**Provided records:**
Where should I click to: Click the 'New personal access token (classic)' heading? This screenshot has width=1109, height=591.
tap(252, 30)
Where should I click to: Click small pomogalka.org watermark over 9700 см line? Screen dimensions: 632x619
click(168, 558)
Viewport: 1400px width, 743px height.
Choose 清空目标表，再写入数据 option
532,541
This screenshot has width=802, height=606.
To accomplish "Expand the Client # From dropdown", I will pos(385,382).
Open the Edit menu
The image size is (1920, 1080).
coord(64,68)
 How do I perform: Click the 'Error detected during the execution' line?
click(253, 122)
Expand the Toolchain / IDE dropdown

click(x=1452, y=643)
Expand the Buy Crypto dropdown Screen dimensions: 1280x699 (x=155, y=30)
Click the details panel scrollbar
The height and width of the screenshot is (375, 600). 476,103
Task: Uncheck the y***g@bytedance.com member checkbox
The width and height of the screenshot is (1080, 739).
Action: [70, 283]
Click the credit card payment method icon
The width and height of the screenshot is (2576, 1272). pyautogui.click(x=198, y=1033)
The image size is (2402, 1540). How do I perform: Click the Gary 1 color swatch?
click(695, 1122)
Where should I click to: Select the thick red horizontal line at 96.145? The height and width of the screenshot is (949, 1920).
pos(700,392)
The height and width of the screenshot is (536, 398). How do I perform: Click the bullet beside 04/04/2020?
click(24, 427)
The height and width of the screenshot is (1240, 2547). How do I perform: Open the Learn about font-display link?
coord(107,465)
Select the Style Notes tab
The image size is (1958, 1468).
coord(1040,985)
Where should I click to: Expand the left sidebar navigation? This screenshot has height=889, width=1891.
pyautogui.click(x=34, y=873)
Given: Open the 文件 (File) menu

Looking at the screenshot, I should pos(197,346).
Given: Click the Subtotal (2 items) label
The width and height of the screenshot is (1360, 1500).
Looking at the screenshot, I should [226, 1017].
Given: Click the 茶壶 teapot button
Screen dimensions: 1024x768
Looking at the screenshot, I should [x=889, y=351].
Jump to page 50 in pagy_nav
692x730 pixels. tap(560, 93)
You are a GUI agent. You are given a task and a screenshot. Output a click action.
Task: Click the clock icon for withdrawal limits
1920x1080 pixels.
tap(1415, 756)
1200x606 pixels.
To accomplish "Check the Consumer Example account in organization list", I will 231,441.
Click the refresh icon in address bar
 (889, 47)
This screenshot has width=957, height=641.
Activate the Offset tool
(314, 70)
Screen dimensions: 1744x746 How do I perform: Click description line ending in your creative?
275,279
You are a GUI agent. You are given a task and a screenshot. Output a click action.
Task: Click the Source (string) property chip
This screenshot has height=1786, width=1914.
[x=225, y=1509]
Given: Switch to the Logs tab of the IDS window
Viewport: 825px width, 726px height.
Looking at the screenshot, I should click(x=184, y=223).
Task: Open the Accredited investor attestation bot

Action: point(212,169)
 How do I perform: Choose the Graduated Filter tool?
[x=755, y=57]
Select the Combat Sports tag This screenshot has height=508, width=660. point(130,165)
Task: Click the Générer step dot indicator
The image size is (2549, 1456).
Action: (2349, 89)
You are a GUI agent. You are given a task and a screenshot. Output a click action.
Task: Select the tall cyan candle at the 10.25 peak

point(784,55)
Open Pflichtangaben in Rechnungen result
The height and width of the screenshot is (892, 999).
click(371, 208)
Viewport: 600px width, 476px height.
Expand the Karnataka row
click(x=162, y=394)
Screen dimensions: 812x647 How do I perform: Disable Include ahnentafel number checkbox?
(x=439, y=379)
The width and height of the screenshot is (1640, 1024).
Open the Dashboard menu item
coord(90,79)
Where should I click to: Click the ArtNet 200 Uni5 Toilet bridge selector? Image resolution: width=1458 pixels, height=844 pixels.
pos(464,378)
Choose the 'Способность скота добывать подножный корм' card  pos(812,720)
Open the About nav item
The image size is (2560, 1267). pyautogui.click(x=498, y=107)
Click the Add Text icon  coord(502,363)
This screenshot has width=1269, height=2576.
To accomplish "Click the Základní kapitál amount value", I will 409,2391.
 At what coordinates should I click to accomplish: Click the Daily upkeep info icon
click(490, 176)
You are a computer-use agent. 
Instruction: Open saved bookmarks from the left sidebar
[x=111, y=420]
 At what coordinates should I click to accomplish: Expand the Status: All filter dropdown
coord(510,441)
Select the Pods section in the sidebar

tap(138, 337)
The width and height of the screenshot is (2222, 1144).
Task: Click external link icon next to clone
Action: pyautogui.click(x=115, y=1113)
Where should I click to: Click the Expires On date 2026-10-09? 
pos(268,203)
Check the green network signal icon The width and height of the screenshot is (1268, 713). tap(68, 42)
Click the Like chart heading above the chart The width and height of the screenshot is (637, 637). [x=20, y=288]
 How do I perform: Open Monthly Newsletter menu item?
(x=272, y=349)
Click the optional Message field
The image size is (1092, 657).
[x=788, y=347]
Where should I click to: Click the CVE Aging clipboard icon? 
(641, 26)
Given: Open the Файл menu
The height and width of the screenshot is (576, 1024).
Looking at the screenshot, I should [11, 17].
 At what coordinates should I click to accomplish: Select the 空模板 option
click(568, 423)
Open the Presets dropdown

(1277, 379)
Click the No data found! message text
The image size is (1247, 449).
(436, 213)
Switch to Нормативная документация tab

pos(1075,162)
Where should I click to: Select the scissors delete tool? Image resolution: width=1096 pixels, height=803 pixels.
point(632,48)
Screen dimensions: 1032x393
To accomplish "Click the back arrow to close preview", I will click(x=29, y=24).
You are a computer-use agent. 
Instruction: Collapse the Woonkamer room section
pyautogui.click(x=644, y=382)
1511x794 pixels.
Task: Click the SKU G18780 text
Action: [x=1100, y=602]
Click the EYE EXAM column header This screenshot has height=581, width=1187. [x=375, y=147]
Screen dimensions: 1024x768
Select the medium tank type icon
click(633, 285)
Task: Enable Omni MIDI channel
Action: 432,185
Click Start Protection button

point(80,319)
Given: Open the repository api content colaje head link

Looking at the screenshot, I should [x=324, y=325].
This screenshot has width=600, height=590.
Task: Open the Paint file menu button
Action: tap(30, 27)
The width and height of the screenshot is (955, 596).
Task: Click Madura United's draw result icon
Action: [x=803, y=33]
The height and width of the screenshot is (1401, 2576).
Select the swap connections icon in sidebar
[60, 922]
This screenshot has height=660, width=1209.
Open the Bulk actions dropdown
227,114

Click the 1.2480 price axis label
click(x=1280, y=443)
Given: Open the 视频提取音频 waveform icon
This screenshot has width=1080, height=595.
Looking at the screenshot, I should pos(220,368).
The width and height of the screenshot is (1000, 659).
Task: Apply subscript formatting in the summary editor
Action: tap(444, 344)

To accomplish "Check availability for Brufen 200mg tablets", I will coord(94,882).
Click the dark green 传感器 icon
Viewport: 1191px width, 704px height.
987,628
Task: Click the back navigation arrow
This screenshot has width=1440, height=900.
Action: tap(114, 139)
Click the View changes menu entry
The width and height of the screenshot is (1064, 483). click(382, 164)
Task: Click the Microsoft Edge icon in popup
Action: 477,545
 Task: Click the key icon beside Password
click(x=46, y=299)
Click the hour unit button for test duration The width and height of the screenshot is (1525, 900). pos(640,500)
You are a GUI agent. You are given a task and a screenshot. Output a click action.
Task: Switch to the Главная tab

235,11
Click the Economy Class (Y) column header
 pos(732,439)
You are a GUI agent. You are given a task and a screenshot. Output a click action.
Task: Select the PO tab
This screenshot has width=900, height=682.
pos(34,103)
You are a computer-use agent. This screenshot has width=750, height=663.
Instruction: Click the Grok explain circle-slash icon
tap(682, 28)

**Aim:** Rewrite all of the rows above, changing every "Where should I click to" to "Which spot should I click to" and leaving everything else as it is.

**Answer to this problem:**
Which spot should I click to: Click the 'New personal access token (classic)' heading? This screenshot has width=1109, height=591.
tap(252, 30)
Which spot should I click to: Click small pomogalka.org watermark over 9700 см line? Screen dimensions: 632x619
click(168, 558)
Viewport: 1400px width, 743px height.
Choose 清空目标表，再写入数据 option
532,541
This screenshot has width=802, height=606.
To accomplish "Expand the Client # From dropdown", I will pos(385,382).
Open the Edit menu
The image size is (1920, 1080).
coord(64,68)
 How do I perform: Click the 'Error detected during the execution' line?
click(253, 122)
Expand the Toolchain / IDE dropdown

click(x=1452, y=643)
Expand the Buy Crypto dropdown Screen dimensions: 1280x699 (x=155, y=30)
Click the details panel scrollbar
The height and width of the screenshot is (375, 600). 476,103
Task: Uncheck the y***g@bytedance.com member checkbox
The width and height of the screenshot is (1080, 739).
Action: [70, 283]
Click the credit card payment method icon
The width and height of the screenshot is (2576, 1272). pyautogui.click(x=198, y=1033)
The image size is (2402, 1540). How do I perform: Click the Gary 1 color swatch?
click(695, 1122)
Which spot should I click to: Select the thick red horizontal line at 96.145? The height and width of the screenshot is (949, 1920).
pos(700,392)
The height and width of the screenshot is (536, 398). How do I perform: Click the bullet beside 04/04/2020?
click(24, 427)
The height and width of the screenshot is (1240, 2547). How do I perform: Open the Learn about font-display link?
coord(107,465)
Select the Style Notes tab
The image size is (1958, 1468).
coord(1040,985)
Which spot should I click to: Expand the left sidebar navigation? This screenshot has height=889, width=1891.
pyautogui.click(x=34, y=873)
Given: Open the 文件 (File) menu

Looking at the screenshot, I should pos(197,346).
Given: Click the Subtotal (2 items) label
The width and height of the screenshot is (1360, 1500).
Looking at the screenshot, I should [226, 1017].
Given: Click the 茶壶 teapot button
Screen dimensions: 1024x768
Looking at the screenshot, I should [x=889, y=351].
Jump to page 50 in pagy_nav
692x730 pixels. tap(560, 93)
You are a GUI agent. You are given a task and a screenshot. Output a click action.
Task: Click the clock icon for withdrawal limits
1920x1080 pixels.
tap(1415, 756)
1200x606 pixels.
To accomplish "Check the Consumer Example account in organization list", I will 231,441.
Click the refresh icon in address bar
 (889, 47)
This screenshot has width=957, height=641.
Activate the Offset tool
(314, 70)
Screen dimensions: 1744x746 How do I perform: Click description line ending in your creative?
275,279
You are a GUI agent. You are given a task and a screenshot. Output a click action.
Task: Click the Source (string) property chip
This screenshot has height=1786, width=1914.
[x=225, y=1509]
Given: Switch to the Logs tab of the IDS window
Viewport: 825px width, 726px height.
Looking at the screenshot, I should click(x=184, y=223).
Task: Open the Accredited investor attestation bot

Action: point(212,169)
 How do I perform: Choose the Graduated Filter tool?
[x=755, y=57]
Select the Combat Sports tag This screenshot has height=508, width=660. point(130,165)
Task: Click the Générer step dot indicator
The image size is (2549, 1456).
Action: (2349, 89)
You are a GUI agent. You are given a task and a screenshot. Output a click action.
Task: Select the tall cyan candle at the 10.25 peak

point(784,55)
Open Pflichtangaben in Rechnungen result
The height and width of the screenshot is (892, 999).
click(371, 208)
Viewport: 600px width, 476px height.
Expand the Karnataka row
click(x=162, y=394)
Screen dimensions: 812x647 How do I perform: Disable Include ahnentafel number checkbox?
(x=439, y=379)
The width and height of the screenshot is (1640, 1024).
Open the Dashboard menu item
coord(90,79)
Which spot should I click to: Click the ArtNet 200 Uni5 Toilet bridge selector? Image resolution: width=1458 pixels, height=844 pixels.
pos(464,378)
Choose the 'Способность скота добывать подножный корм' card  pos(812,720)
Open the About nav item
The image size is (2560, 1267). pyautogui.click(x=498, y=107)
Click the Add Text icon  coord(502,363)
This screenshot has width=1269, height=2576.
To accomplish "Click the Základní kapitál amount value", I will 409,2391.
 At what coordinates should I click to accomplish: Click the Daily upkeep info icon
click(490, 176)
You are a computer-use agent. 
Instruction: Open saved bookmarks from the left sidebar
[x=111, y=420]
 At what coordinates should I click to accomplish: Expand the Status: All filter dropdown
coord(510,441)
Select the Pods section in the sidebar

tap(138, 337)
The width and height of the screenshot is (2222, 1144).
Task: Click external link icon next to clone
Action: pyautogui.click(x=115, y=1113)
Which spot should I click to: Click the Expires On date 2026-10-09? 
pos(268,203)
Check the green network signal icon The width and height of the screenshot is (1268, 713). tap(68, 42)
Click the Like chart heading above the chart The width and height of the screenshot is (637, 637). [x=20, y=288]
 How do I perform: Open Monthly Newsletter menu item?
(x=272, y=349)
Click the optional Message field
The image size is (1092, 657).
[x=788, y=347]
Which spot should I click to: Click the CVE Aging clipboard icon? 
(641, 26)
Given: Open the Файл menu
The height and width of the screenshot is (576, 1024).
Looking at the screenshot, I should [11, 17].
 At what coordinates should I click to accomplish: Select the 空模板 option
click(568, 423)
Open the Presets dropdown

(1277, 379)
Click the No data found! message text
The image size is (1247, 449).
(436, 213)
Switch to Нормативная документация tab

pos(1075,162)
Which spot should I click to: Select the scissors delete tool? Image resolution: width=1096 pixels, height=803 pixels.
point(632,48)
Screen dimensions: 1032x393
To accomplish "Click the back arrow to close preview", I will click(x=29, y=24).
You are a computer-use agent. 
Instruction: Collapse the Woonkamer room section
pyautogui.click(x=644, y=382)
1511x794 pixels.
Task: Click the SKU G18780 text
Action: [x=1100, y=602]
Click the EYE EXAM column header This screenshot has height=581, width=1187. [x=375, y=147]
Screen dimensions: 1024x768
Select the medium tank type icon
click(633, 285)
Task: Enable Omni MIDI channel
Action: 432,185
Click Start Protection button

point(80,319)
Given: Open the repository api content colaje head link

Looking at the screenshot, I should [x=324, y=325].
This screenshot has width=600, height=590.
Task: Open the Paint file menu button
Action: tap(30, 27)
The width and height of the screenshot is (955, 596).
Task: Click Madura United's draw result icon
Action: [x=803, y=33]
The height and width of the screenshot is (1401, 2576).
Select the swap connections icon in sidebar
[60, 922]
This screenshot has height=660, width=1209.
Open the Bulk actions dropdown
227,114

Click the 1.2480 price axis label
click(x=1280, y=443)
Given: Open the 视频提取音频 waveform icon
This screenshot has width=1080, height=595.
Looking at the screenshot, I should pos(220,368).
The width and height of the screenshot is (1000, 659).
Task: Apply subscript formatting in the summary editor
Action: tap(444, 344)

To accomplish "Check availability for Brufen 200mg tablets", I will coord(94,882).
Click the dark green 传感器 icon
Viewport: 1191px width, 704px height.
987,628
Task: Click the back navigation arrow
This screenshot has width=1440, height=900.
Action: tap(114, 139)
Click the View changes menu entry
The width and height of the screenshot is (1064, 483). click(382, 164)
Task: Click the Microsoft Edge icon in popup
Action: 477,545
 Task: Click the key icon beside Password
click(x=46, y=299)
Click the hour unit button for test duration The width and height of the screenshot is (1525, 900). pos(640,500)
You are a GUI agent. You are given a task and a screenshot. Output a click action.
Task: Switch to the Главная tab

235,11
Click the Economy Class (Y) column header
 pos(732,439)
You are a GUI agent. You are given a task and a screenshot. Output a click action.
Task: Select the PO tab
This screenshot has width=900, height=682.
pos(34,103)
You are a computer-use agent. This screenshot has width=750, height=663.
Instruction: Click the Grok explain circle-slash icon
tap(682, 28)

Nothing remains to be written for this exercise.